Referência: Anderson, C. A., & Bushman, B. J. (2002). The effects of media violence on society. Science, 295(5564), 2377–2379.
Videogames como Grand Theft Auto e séries como Game of Thrones não apenas retratam violência, mas a transformam em objeto de prazer estético e entretenimento, o que levanta questões éticas e psicológicas sobre seus efeitos.
A Tétrade Sombria: O Sadismo como 4º Elemento do Lado Sombrio da Personalidade
O sadismo foi incorporado ao que se conhece na psicologia como a Tétrade Sombria da Personalidade, composta por:
Machiavelismo (manipulação fria e estratégica)
Narcisismo (vaidade e sede por admiração)
Psicopatia (impulsividade e ausência de empatia)
Sadismo (prazer ativo em causar dor)
Esses quatro traços compartilham um denominador comum: baixa empatia e disposição para explorar ou ferir os outros. A Tétrade foi proposta e consolidada por pesquisadores como Paulhus, Jones e Buckels.
Referência: Paulhus, D. L., & Williams, K. M. (2002). The Dark Triad of personality: Narcissism, Machiavellianism, and psychopathy. Journal of Research in Personality, 36(6), 556–563.
Referência complementar: Chabrol, H., Van Leeuwen, N., Rodgers, R., & Séjourné, N. (2009). Contributions of psychopathic, narcissistic, Machiavellian, and sadistic personality traits to juvenile delinquency. Personality and Individual Differences, 47(7), 734–739.
--- --- ---
O QUE FAZER: Prossiga com o trecho sobre a Tétrade Sombria da personalidade a partir da última frase apresentada. A listagem não tem papel algum nisto.
--- --- ---
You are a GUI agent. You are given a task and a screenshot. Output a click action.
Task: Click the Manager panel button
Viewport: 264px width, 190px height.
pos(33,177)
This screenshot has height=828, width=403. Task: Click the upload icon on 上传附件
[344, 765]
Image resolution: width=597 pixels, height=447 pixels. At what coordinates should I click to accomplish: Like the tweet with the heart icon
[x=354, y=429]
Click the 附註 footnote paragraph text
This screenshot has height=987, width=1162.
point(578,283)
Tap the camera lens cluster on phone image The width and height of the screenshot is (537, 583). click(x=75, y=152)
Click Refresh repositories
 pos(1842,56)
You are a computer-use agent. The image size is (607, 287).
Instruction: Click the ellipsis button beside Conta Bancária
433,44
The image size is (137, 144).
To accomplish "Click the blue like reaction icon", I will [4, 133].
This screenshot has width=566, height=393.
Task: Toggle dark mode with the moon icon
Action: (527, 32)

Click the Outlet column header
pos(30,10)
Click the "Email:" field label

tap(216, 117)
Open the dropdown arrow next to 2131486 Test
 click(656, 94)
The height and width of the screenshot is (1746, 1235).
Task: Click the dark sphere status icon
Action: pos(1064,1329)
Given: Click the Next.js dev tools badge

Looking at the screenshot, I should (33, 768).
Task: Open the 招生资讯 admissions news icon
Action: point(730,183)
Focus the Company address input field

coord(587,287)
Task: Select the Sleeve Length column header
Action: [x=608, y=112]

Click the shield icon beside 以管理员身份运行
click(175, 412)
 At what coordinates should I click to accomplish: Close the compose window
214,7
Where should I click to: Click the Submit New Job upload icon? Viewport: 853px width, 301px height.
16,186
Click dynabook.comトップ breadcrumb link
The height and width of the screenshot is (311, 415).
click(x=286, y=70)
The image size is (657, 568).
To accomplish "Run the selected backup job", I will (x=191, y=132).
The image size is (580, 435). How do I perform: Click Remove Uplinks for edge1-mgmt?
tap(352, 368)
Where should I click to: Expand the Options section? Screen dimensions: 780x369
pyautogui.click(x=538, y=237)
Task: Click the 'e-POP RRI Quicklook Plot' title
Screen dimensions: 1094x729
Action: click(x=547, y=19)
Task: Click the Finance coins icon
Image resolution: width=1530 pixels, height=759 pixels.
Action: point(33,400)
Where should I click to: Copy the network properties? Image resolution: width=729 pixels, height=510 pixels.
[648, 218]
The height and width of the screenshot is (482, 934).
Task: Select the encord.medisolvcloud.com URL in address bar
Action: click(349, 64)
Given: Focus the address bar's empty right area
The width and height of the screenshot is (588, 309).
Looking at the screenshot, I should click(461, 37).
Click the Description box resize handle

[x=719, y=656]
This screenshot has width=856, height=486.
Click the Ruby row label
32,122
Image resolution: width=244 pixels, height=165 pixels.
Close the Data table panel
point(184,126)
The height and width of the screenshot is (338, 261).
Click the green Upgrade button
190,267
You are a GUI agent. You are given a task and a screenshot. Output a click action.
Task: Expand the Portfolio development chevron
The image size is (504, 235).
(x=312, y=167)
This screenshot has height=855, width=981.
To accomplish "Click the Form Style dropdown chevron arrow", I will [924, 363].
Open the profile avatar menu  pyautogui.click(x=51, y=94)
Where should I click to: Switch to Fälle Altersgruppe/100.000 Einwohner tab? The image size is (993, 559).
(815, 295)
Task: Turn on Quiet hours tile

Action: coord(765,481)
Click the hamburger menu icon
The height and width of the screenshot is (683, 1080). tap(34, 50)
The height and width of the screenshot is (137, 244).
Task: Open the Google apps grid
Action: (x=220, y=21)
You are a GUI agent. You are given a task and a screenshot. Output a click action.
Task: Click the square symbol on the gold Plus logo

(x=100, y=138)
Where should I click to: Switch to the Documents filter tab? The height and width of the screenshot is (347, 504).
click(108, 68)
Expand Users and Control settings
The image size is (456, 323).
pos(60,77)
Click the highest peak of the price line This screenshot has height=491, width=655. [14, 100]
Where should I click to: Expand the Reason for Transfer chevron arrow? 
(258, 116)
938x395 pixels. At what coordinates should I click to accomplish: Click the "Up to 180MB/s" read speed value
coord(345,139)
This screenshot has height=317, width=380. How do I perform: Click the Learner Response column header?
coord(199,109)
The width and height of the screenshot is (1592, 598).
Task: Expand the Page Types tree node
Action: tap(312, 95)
--- --- ---
ÁREA DE RESPOSTA:
Sadismo nas Redes Sociais: Quando o Sofrimento Vira Conteúdo Viral
Na era digital, o sadismo ganhou novos meios de expressão — rápidos, anônimos e recompensadores. As redes sociais transformaram o sofrimento humano em conteúdo altamente compartilhável:
Brigas escolares, cenas de violência urbana e vídeos de “exposição” viralizam rapidamente.
Comentários ofensivos, discursos de ódio e cyberbullying muitas vezes recebem mais engajamento do que postagens neutras.
O algoritmo recompensa o que provoca reações intensas — mesmo que essas reações sejam raiva, escárnio ou humilhação.
Estudos sobre comportamento online, como os de Chester e DeWall (2017), demonstram que a dor social e a humilhação pública ativam os mesmos circuitos cerebrais da dor física — o que indica que o sofrimento alheio é algo real, mesmo quando ocorre digitalmente.
Referência: Chester, D. S., & DeWall, C. N. (2017). Combating the sting of rejection with the pleasure of revenge: A new look at how emotion shapes aggression. Journal of Personality and Social Psychology, 112(3), 413–430.
Quem São os Sádicos do Dia a Dia?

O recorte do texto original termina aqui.